I am not sure where and why corruption occurs. I did some investigation and I noticed the following:
If you have a large text file, you can easily convert it to Base64String. If calling Convert.ToBase64String throughout the file gave: "abcdefghijklmnopqrstuvwx" , then calling it in a file in two parts will give: "abcdefghijkl" and "mnopqrstuvwx" .
Unfortunately, if the file is binary, then the result is different. While the whole file might give: "abcdefghijklmnopqrstuvwx" , trying to process this in two parts will give something like: "oiweh87yakgb" and "kyckshfguywp" .

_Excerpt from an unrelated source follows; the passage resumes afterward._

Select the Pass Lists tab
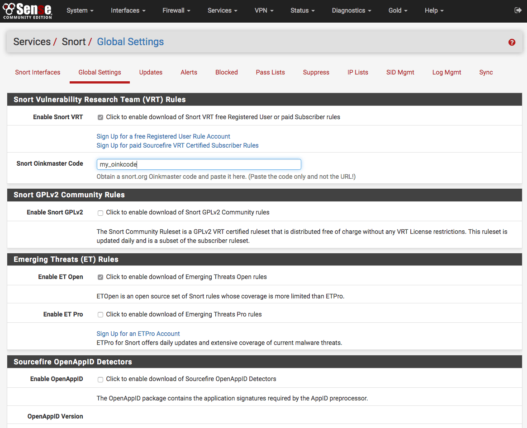Screen dimensions: 527x428 point(270,72)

Is there a way for incremental base 64 to encode the binary avoiding this damage?
My code is:
private void ConvertLargeFile() { FileStream inputStream = new FileStream("C:\\Users\\test\\Desktop\\my.zip", FileMode.Open, FileAccess.Read); byte[] buffer = new byte[MultipleOfThree]; int bytesRead = inputStream.Read(buffer, 0, buffer.Length); while(bytesRead > 0) { byte[] secondaryBuffer = new byte[buffer.Length]; int secondaryBufferBytesRead = bytesRead; Array.Copy(buffer, secondaryBuffer, buffer.Length); bool isFinalChunk = false; Array.Clear(buffer, 0, buffer.Length); bytesRead = inputStream.Read(buffer, 0, buffer.Length); if(bytesRead == 0) { isFinalChunk = true; buffer = new byte[secondaryBufferBytesRead]; Array.Copy(secondaryBuffer, buffer, buffer.length); } String base64String = Convert.ToBase64String(isFinalChunk ? buffer : secondaryBuffer); File.AppendAllText("C:\\Users\\test\\Desktop\\Base64Zip", base64String); } inputStream.Dispose(); }
Decryption is more similar. I am using the size of the above base64String variable (which varies depending on the original size of the buffer I'm testing with) as the size of the buffer to decode. Then, instead of Convert.ToBase64String() I call Convert.FromBase64String() and write to a different file name / path.
EDIT:
In my rush to reduce code (I reorganized it into a new project, separate from other processing, to exclude code that is not central to this problem). I entered an error. Base 64 conversion must be performed on secondaryBuffer for all iterations that retain the latter (identified by isFinalChunk ) when buffer should be used. I have adjusted the code above.
EDIT No. 2:
Thank you all for your comments / feedback. After fixing the error (see edit above), I re-checked my code and it actually works now. I intend to test and implement the @rene solution, as it seems to be the best, but I thought that I should know everything about my discovery.